A memorável frase de Santo Agostinho se dirige revigorada a todas as gerações de cristãos: “Meu coração estará agitado, até que ele repouse em Ti.” Trata-se da universal e perene busca humana, para encontrar aquele repouso e, para compreender que encontrar repouso, é encarar o desafio de colocar os pés no chão. Precisamos encontrar a base realmente sólida, a partir da qual vivemos. Quanta vida passa. Essa vida é como a areia que escorre pela ampulheta. Porém, ao vermos a areia escorrendo, todos sabemos que não deve haver apenas isso. Sabemos que deve haver algo mais sólido e duradouro. [...]

A partir de, em direção a. Perder, encontrar. Esse é o problema, ao falarmos de meditação. Qualquer que seja a linguagem que utilizemos, ela começa a falsificar algum aspecto da experiência, tão logo comecemos a nos manifestar. Se eu falo de “perder nossa vida”, não consigo explicar quão completamente e, quão profundamente, nossa vida nos é presenteada. A idéia de perda, falha em capturar nossa profunda consciência da vida, como dádiva absoluta, algo que não escorre pela ampulheta, mas, se expande em direção à eternidade.

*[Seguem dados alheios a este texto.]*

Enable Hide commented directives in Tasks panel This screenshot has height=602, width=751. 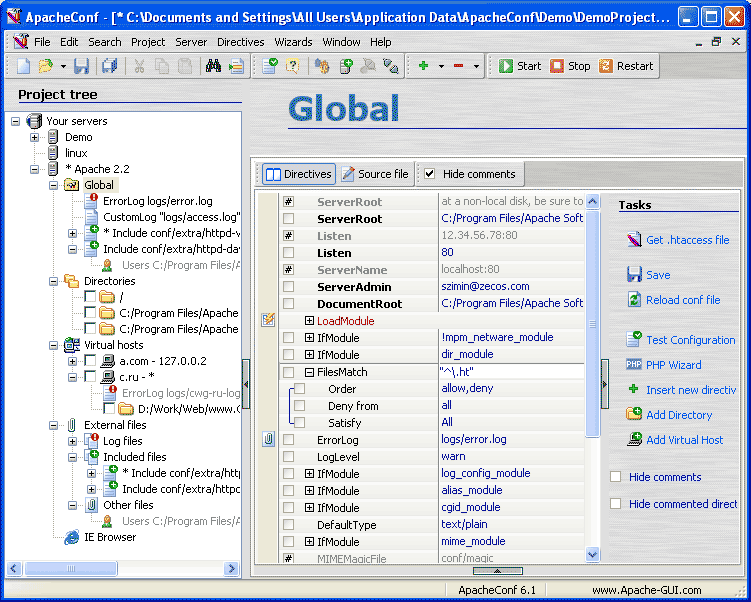pyautogui.click(x=616, y=504)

A linguagem é muito fraca para explicar a abrangência do mistério. É por isso que o silêncio absoluto da meditação é de tão suma importância. Não tentamos pensar em Deus, falar com Deus ou, imaginar Deus. Permanecemos naquele silêncio reverente, abertos ao silêncio eterno de Deus. Através da prática e do aprendizado diários, descobrimos, na meditação, que essa é a ambientação natural para todos nós. Fomos criados para isso e, naquele silêncio eterno, nosso ser floresce e se expande.

O “silêncio”, como palavra, entretanto, já falsifica a experiência e, talvez afaste muitas pessoas, por sugerir alguma experiência negativa, a privação do som ou da linguagem. As pessoas temem que o silêncio da meditação possa ser regressivo. Porém, a experiência e a tradição, nos ensinam que o silêncio da prece não é um estado pré-linguístico, mas, pós-linguístico, aquele no qual a linguagem já completou sua tarefa de nos indicar o caminho, através e além dela, e de todo o reino da consciência mental. O silêncio eterno não está privado de nada, nem nos priva de qualquer coisa. Trata-se do silêncio do amor, da aceitação indistinta e incondicional.

Medite por Trinta Minutos
Sente-se confortavelmente, mas com a coluna ereta. Feche levemente os olhos. Sente-se relaxado mas atento. Em silêncio, interiormente, comece a repetir uma única palavra. Recomendamos a palavra-oração "Maranatha". Recite-a como quatro silabas de igual duração Ma-ra-na-tha, em ritmo lento. Ouça-a à medida que a pronuncia, suavemente mas continuamente. Não pense nem imagine nada - nem de ordem espiritual nem de qualquer outra ordem. Se pensamentos e imagens afluírem à mente, trate-os como distrações e simplesmente retorne à repetição da palavra.